> **Required work**
Only one part of the listing is needed: the lines from the one with "Task: Open Google Chrome from the taskbar" through the last line, copied exactly and free of pictures.

______________________________

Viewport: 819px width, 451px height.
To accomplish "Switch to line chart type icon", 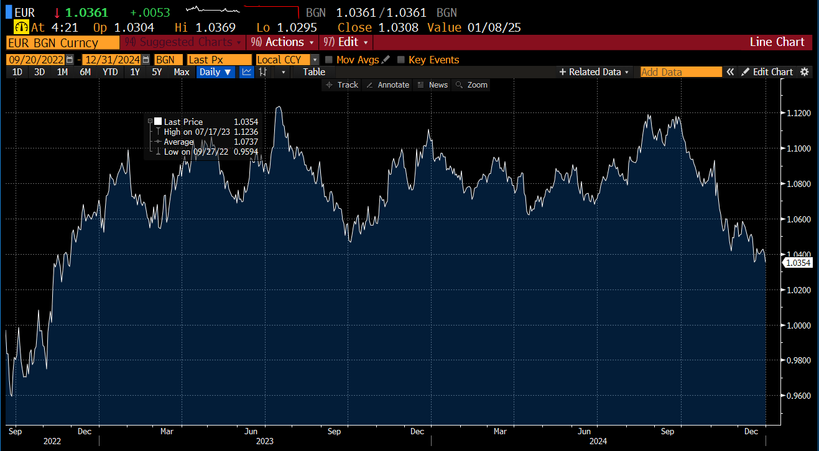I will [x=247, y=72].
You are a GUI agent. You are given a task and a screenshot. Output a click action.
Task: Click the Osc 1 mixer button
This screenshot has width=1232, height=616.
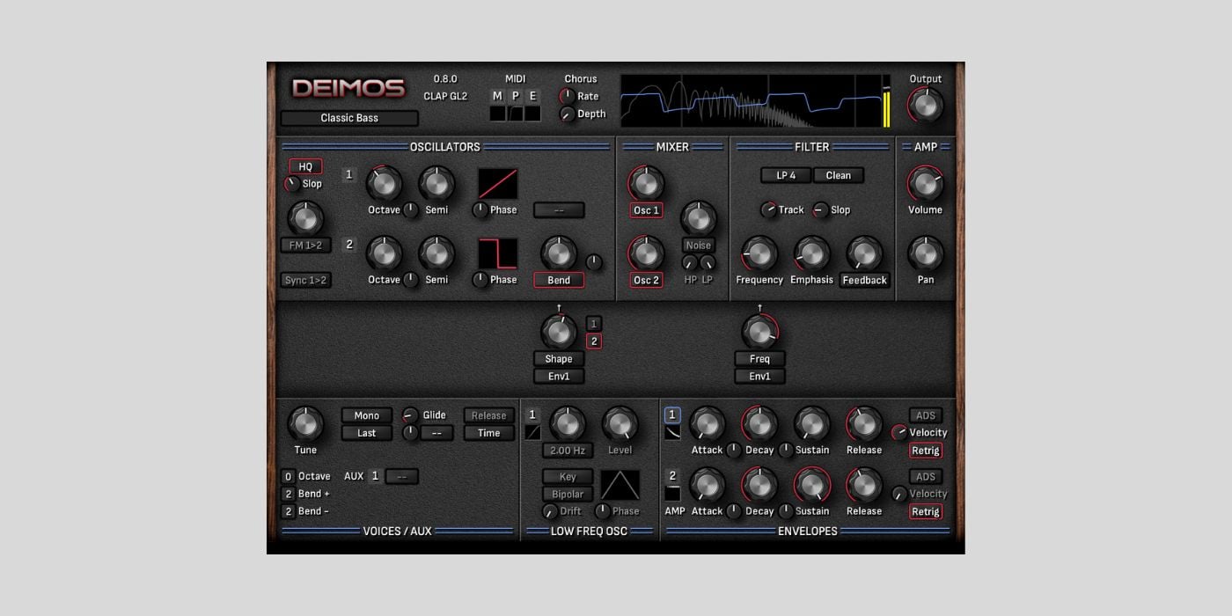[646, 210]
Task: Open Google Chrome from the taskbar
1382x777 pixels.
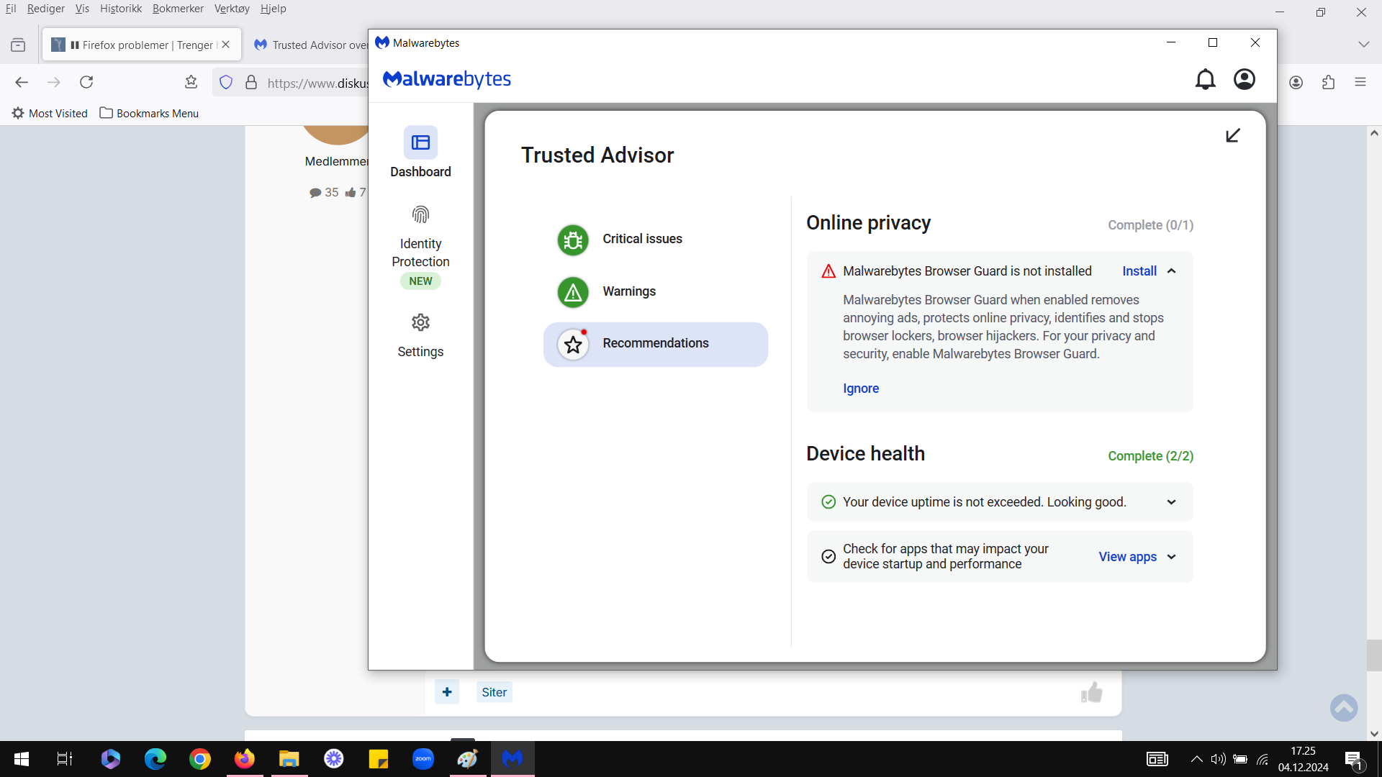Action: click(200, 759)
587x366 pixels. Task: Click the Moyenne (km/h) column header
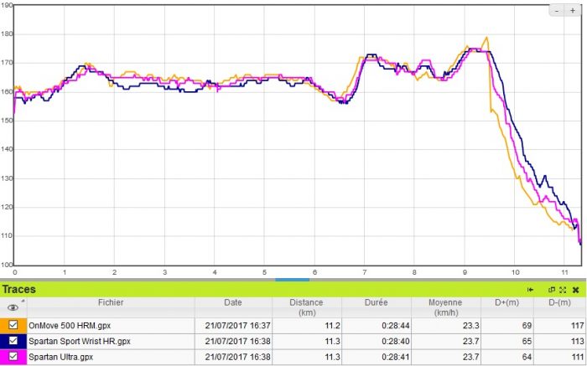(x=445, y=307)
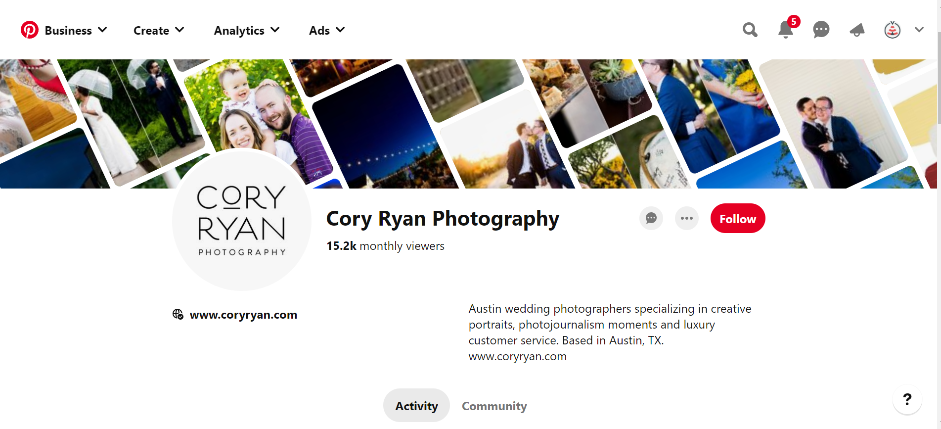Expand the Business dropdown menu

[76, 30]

______________________________

> **Solution for this exercise**
Task: Open Google Chrome from the taskbar
1382x777 pixels.
Action: click(200, 759)
587x366 pixels. Task: Click the Moyenne (km/h) column header
(x=445, y=307)
Expand the Business dropdown menu

[76, 30]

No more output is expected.